Rand Paul Currently Trapped in His Own Truman Show in Iowa

Republican presidential candidate U.S. Senator Rand Paul poses for a selfie with an audience member after speaking at the First in the Nation Republican Leadership Conference in Nashua
The greatest way to reach out to millennials is to let them watch hours of you driving across Iowa. Photo: Brian Snyder/Reuters/Corbis

The Rand Paul campaign, which appears to still exist in a world where Meerkat is going to change the 2016 election and the Kentucky senator has a chance of becoming president, decided to live-stream an entire day of campaigning in Iowa on Tuesday. “It will be the Rand Paul campaign’s version of The Truman Show or EdTV,” Paul’s chief digital strategist told Rare

So far, the stream has revealed that there is a reason that no presidential candidate has ever broadcast a day of campaigning live, as it mostly entails staring out at corn fields while driving for hours. 

The more apt comparison for this day of broadcasting meet-and-greets and endless interviews live is Norwegian reality TV, which has birthed such scintillating programming as an 18-hour live broadcast of salmon swimming upstream. 

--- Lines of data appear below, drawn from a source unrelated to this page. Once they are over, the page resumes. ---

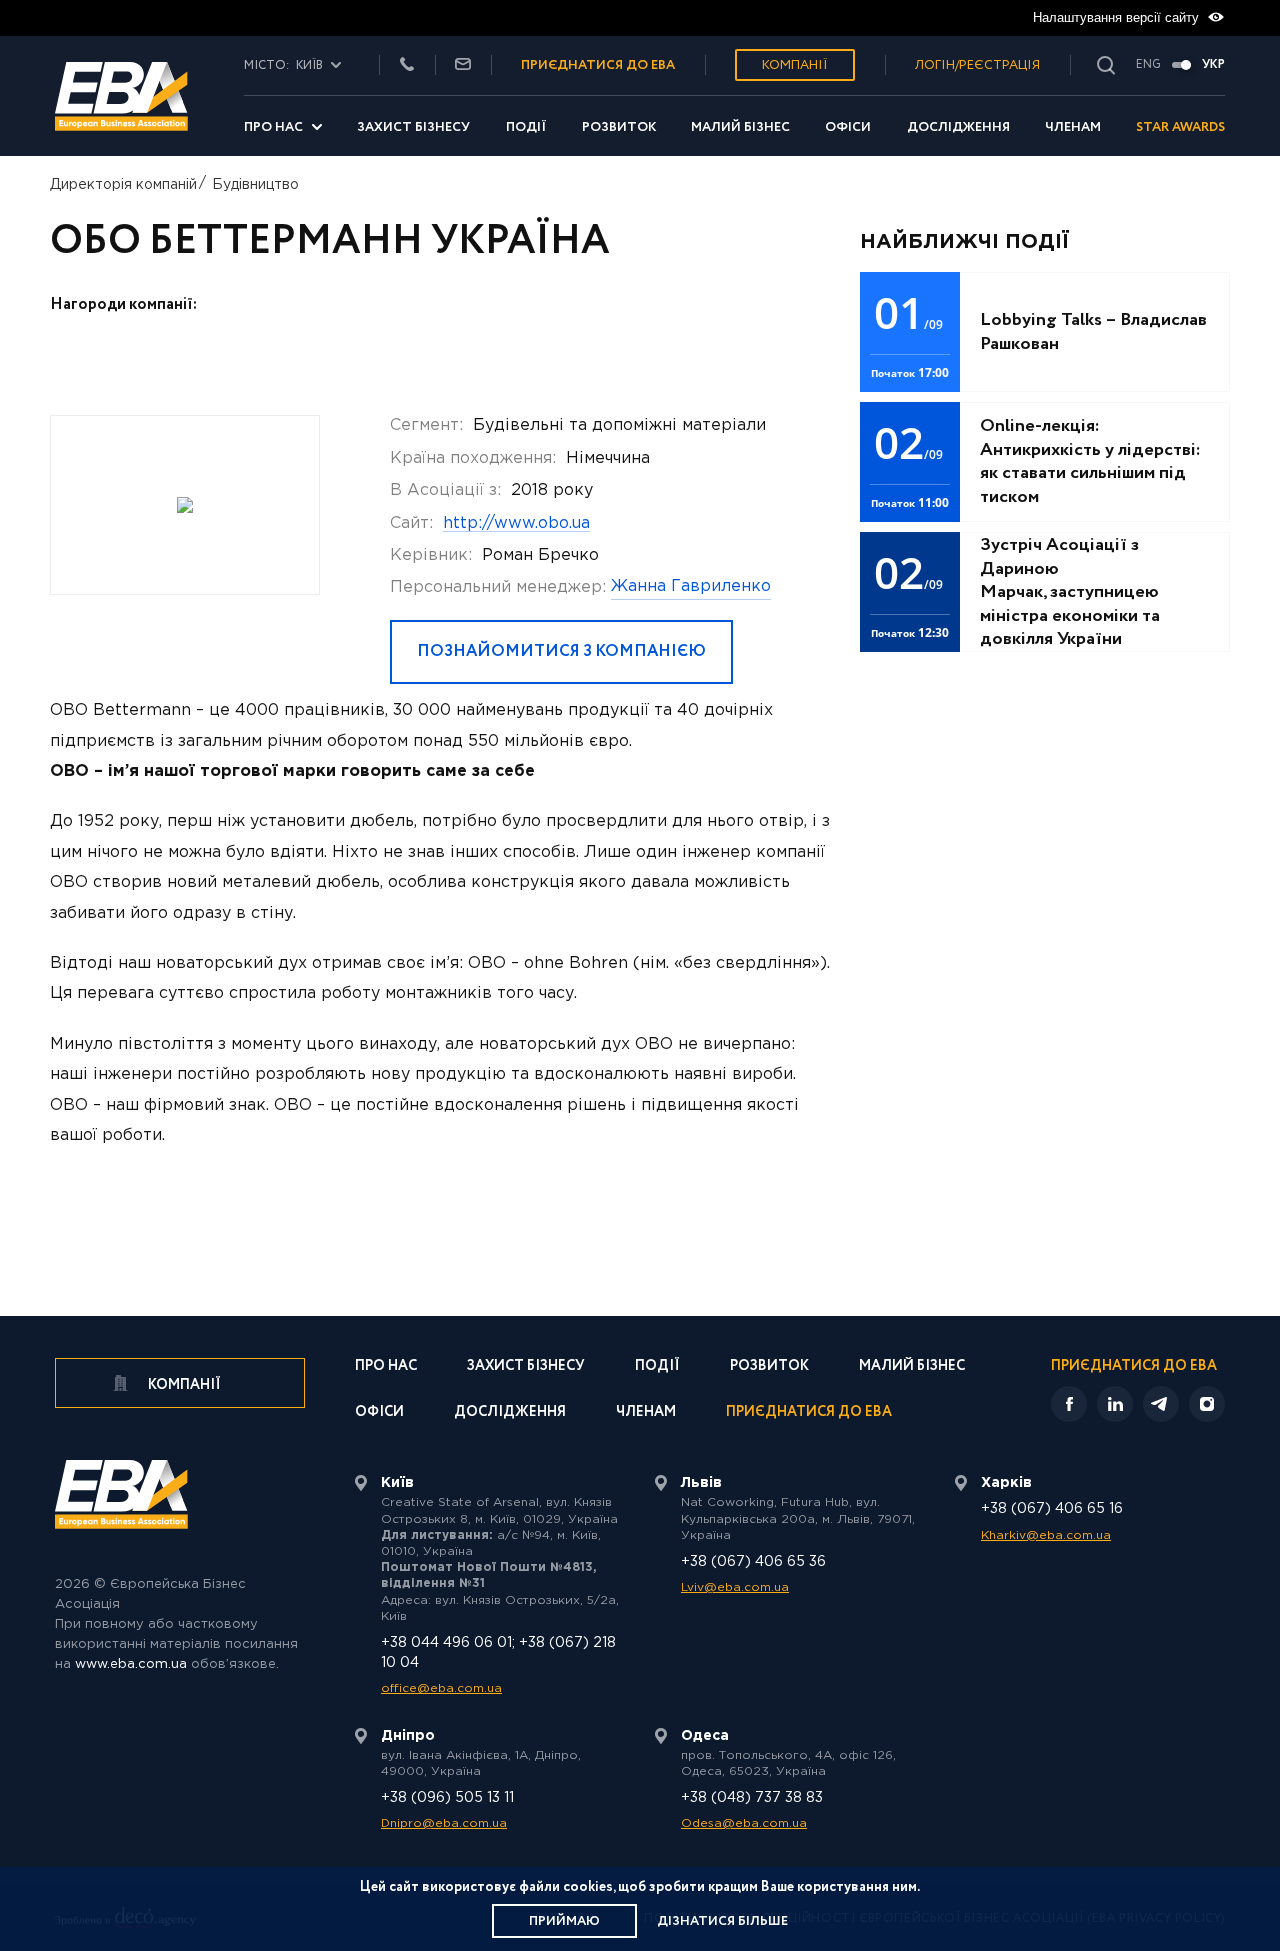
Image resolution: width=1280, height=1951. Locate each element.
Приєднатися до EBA (809, 1413)
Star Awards (1180, 127)
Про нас (273, 127)
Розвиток (619, 127)
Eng (1148, 65)
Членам (1073, 127)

Paul is not the only American trying to bottle up the magic of Norwegian slow TV and bring it stateside today: Novelist Joshua Cohen is in the middle of writing his modern adaptation of Charles Dickens’s Pickwick Papers, Google Docs style, with many people watching him type and delete words in real time — and offering much commentary. Neither Paul nor Cohen seem to have realized that the only surefire way to make very long live broadcasts work is to add a panda

If this gimmick is actually Rand Paul’s version of The Truman Show, and not just a traveling filibuster designed to trick people into paying attention to the senator again, the hundreds of viewers who have tuned in thus far to hear what the libertarian candidate is listening to on the radio can look forward to Paul realizing that he hasn’t actually left seemingly idyllic Iowa in months, that he has been answering the same questions, shaking the same hands, and eating the same greasy foods for even longer … and that the people surrounding him might not care about him and are just spending time with him because they get paid to do so. 

The live-stream has periodically paused, either because Paul is preparing for his next event, or because the stream’s producers are trying to hide from viewers the fact that Paul realized that even without the live broadcast he was trapped in a weird, months-long bit of performance art — something he should have realized long ago when an actual reality TV star entered the Republican presidential race — and is trying to get some much needed privacy by trying to escape on a tractor and find the secret exit to the real world.